A Question about Database Encryption

Question

I've been looking around for an answer to this for some time now and I felt that this place would be a good venue to ask this.

How can one improve the security in a MySQL database?

The database that I am currently playing around with only has its data encrypted. This being the values in the tables are encrypted before being placed in the database.

Other than that, how can I improve the security and what do some readings mean by "database encryption"? I've read about some third party programs that can encrypt the whole database and maybe even a certain table only.

Also, to what kind of data do this programs affect? I imagine them only affecting only the "Data at rest". Or is it that there are live applications out there that interact with a live encrypted database?
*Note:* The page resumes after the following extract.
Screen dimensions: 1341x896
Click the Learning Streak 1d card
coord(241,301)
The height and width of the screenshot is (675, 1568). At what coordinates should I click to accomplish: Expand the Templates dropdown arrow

I know that my question may seem to be all over the place but to sum it up:

1) What does "database encryption" mean? Is it field-value encryption or whole database encryption?

2) Do database encryption programs apply to live databases? Or only to archived/backup-ed databases?

3) If live databases were to be encrypted, surely the code of the application that uses it would need to be changed, right?

4) What are some programs that you guys recommend for "database encryption"?

5) Would using Bitlocker to the drive where the MySQL data is stored be a good alternative?

Answer 1

1) Yes, both are available. Databases can support field level, table level or full database security. They can also support externally controlled keys (provided by the client on connection to the DB) or DB managed keys (that are stored in the database and protected by the client's login credentials.)

2) Database encryption that doesn't apply to a live database would just be file encryption, though database encryption does still protect a live database that has been archived or backed up.

3) Not if the encryption is handled by the DB itself. The login account can unlock encryption keys stored in the DB and a good DBMS can handle the encryption/decryption transparently. If the encryption keys are handled by the client, then the connections would have to be updated to provide the key when accessing the data.

4) Any good DBMS should include built-in support for database encryption. You should not need a third party tool. A third party tool is not going to do as good of a job since the DBMS needs to know how to access the encrypted records to do a good job.

5) It is not a bad alternative, though it is not nearly as secure. Encrypting a database protects not only against data at rest, but also against data being compromised while the server is running. If the server itself is compromised while running, Bitlocker will do nothing to protect the database. Database encryption on the other hand will protect the data even if both the server and the DBMS are compromised (though a severe DBMS compromise might allow leakage when records are accessed by a legitimate user).